Items from a data source
----------------

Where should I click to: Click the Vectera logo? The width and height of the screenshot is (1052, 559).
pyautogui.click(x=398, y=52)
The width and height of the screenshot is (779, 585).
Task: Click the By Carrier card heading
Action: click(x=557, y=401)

----------------

Work item
Without changing a single character, repeat each record.

Task result
Where should I click to: Click the Vectera logo? The width and height of the screenshot is (1052, 559).
pyautogui.click(x=398, y=52)
The width and height of the screenshot is (779, 585).
Task: Click the By Carrier card heading
Action: click(x=557, y=401)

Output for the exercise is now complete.